Die Koordinationsgruppe Wolf hat Bilanz gezogen: Im Kanton Freiburg wurden offiziell 34 Schafe von Wölfen angegriffen.

Es war ein blutiger Sommer auf vielen Alpen in der Region Gantrisch/Kaiseregg. Von Mitte Juni bis fast Mitte September hat der Wolf gemäss der offiziellen Statistik im Kanton Freiburg 34 Schafe verletzt oder getötet. Weitere 5 Tiere wiesen keine durch den Wolf verursachten Verletzungen auf. Sie seien aber in derselben Zeit abgestürzt, in welcher das Raubtier in der Region unterwegs war, teilt die Staatskanzlei mit. In zwei weiteren Fällen war der Todesgrund nicht feststellbar.

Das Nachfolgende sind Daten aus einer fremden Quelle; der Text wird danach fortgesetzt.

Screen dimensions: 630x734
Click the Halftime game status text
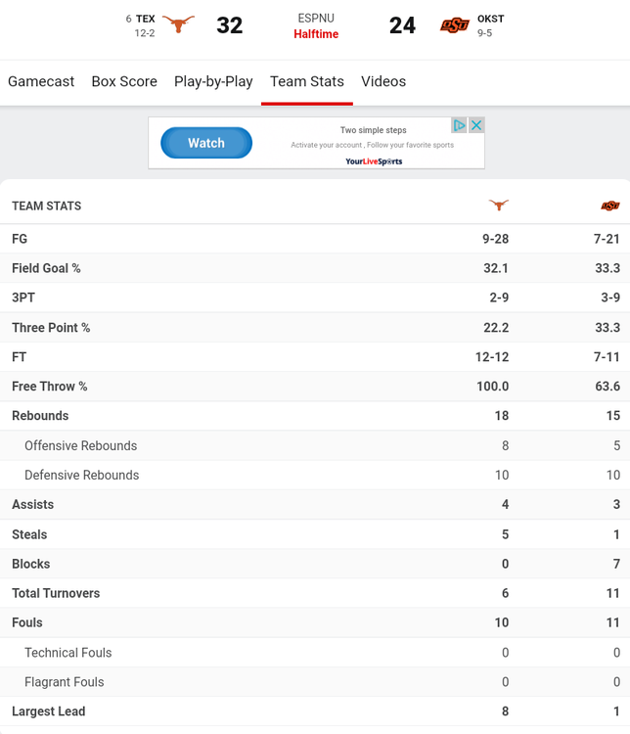[316, 34]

Als Täterin konnte mittels DNA-Analyse eine erstmals aktive Wölfin identifiziert werden. Maurice Ropraz, Präsident der Koordinationsgruppe Wolf, ergänzt, dass nur zwei Tiere aus nicht geschützten Herden gerissen worden seien. Damit seien die Kriterien für eine Abschussbewilligung des Wolfes nicht gegeben.

Männliches Tier unterwegs

Seit dem März ist auch ein männliches Tier in derselben Region nachgewiesen. Es hat im März im Greyerzbezirk am Fusse des Jaunpasses fünf Hirsche gerissen, Mitte Juni auf der Alp Walop (Simmental) acht Schafe.

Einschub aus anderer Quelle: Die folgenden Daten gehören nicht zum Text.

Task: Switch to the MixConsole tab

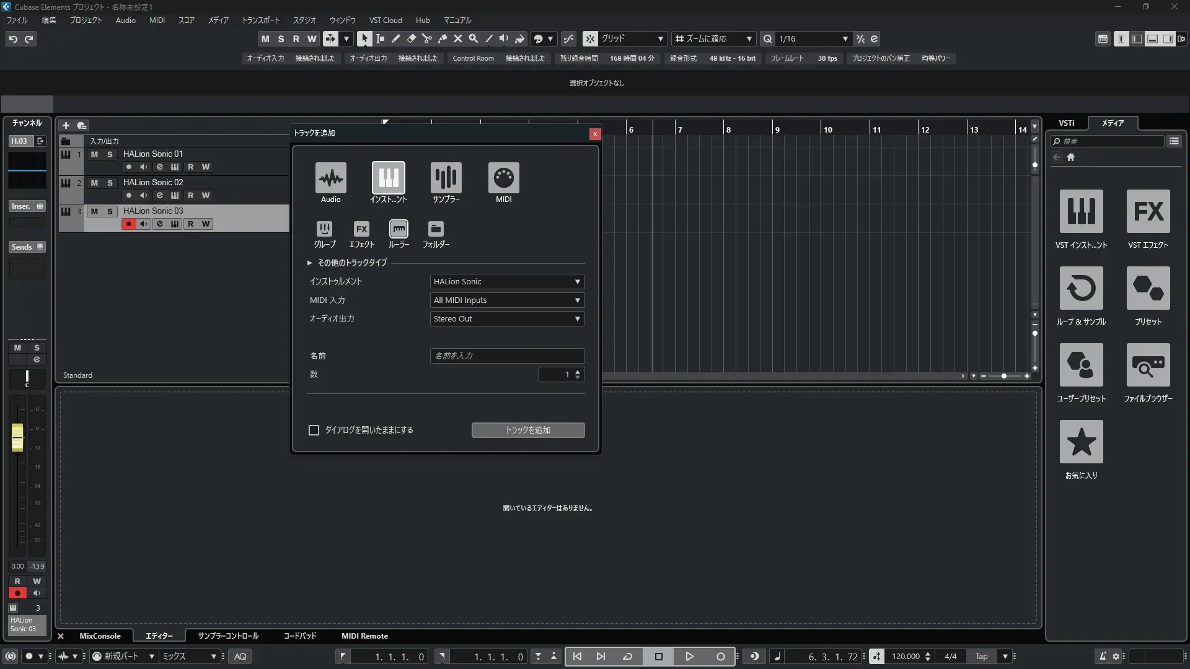Action: 100,636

Das sind die offiziellen Zahlen des Kantons. Für Hans-Peter Zurbuchen, Präsident der Schafzuchtgenossenschaft Thörishaus, ist diese Zahl zu niedrig. Alleine bei den zwei Herden auf der Alp Chännel-Gantrisch fehlten bei der Schafscheid 44 Schafe, bei einer Gesamtzahl von knapp 300 Tieren. In den letzten Sommern hätten im Durchschnitt nur fünf Tiere gefehlt. Für Schafzüchter Zurbuchen ist dieser Zustand nicht haltbar. «Der Wolf hat hier nichts zu suchen», sagt er bestimmt. Zudem ist er überzeugt, dass die Wölfe nicht auf natürlichem Weg in die Schweiz gelangt sind: «Die sind in Italien gefangen und hier ausgesetzt worden.»

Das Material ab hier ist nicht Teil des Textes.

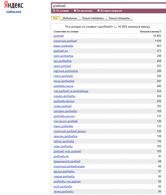Viewport: 166px width, 195px height.
Task: Open the keyword link showing 371 impressions
Action: (x=61, y=51)
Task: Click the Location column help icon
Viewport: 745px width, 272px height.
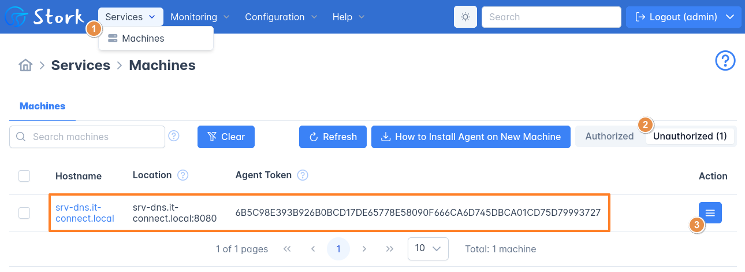Action: click(183, 175)
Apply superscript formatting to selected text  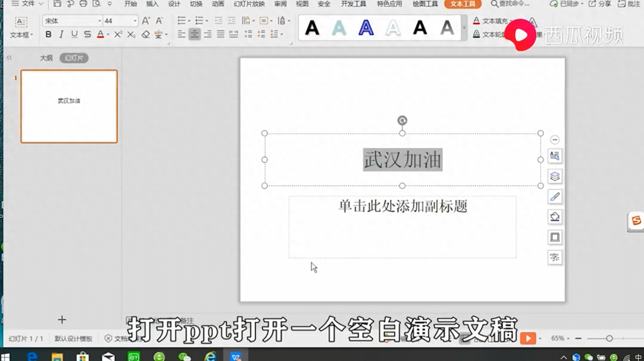[x=118, y=34]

Für Maurice Ropraz ist es eine natürliche Wanderung, solange nicht das Gegenteil bewiesen sei. Er betont, dass die Koordinationsgruppe Wolf nicht eine Haltung pro oder kontra das Raubtier einnehme: «Wir sind da, um zu helfen, dass die Probleme so klein wie möglich gehalten werden können.»